◆ **Task directions**
Beneath this task is a listing. State how many of its lines include the string "agent", giving nothing but the number.

◆ **Stored data**
**********

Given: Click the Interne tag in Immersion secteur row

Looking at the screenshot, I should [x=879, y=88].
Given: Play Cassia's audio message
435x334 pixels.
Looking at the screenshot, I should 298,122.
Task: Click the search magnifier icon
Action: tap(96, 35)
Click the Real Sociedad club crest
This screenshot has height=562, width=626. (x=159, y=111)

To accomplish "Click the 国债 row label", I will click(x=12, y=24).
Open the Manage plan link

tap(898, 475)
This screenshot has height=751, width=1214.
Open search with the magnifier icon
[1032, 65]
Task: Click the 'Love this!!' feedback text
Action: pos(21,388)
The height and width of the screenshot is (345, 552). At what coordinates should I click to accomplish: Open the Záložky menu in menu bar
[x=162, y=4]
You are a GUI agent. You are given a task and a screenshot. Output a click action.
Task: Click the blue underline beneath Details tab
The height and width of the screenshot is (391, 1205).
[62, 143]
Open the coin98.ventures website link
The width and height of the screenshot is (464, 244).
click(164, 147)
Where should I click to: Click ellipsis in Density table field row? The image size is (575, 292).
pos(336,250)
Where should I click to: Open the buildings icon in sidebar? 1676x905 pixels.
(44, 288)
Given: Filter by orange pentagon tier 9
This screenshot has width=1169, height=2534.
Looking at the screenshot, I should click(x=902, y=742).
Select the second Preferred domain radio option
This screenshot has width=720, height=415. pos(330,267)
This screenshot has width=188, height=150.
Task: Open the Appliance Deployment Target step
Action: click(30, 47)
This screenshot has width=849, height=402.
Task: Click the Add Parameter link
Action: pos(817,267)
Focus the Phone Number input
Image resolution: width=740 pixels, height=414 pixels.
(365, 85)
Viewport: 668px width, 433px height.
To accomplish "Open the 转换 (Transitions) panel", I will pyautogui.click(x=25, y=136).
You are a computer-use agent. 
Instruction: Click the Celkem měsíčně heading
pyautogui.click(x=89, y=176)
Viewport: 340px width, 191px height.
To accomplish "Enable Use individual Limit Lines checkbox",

**********

◆ **Task answer**
2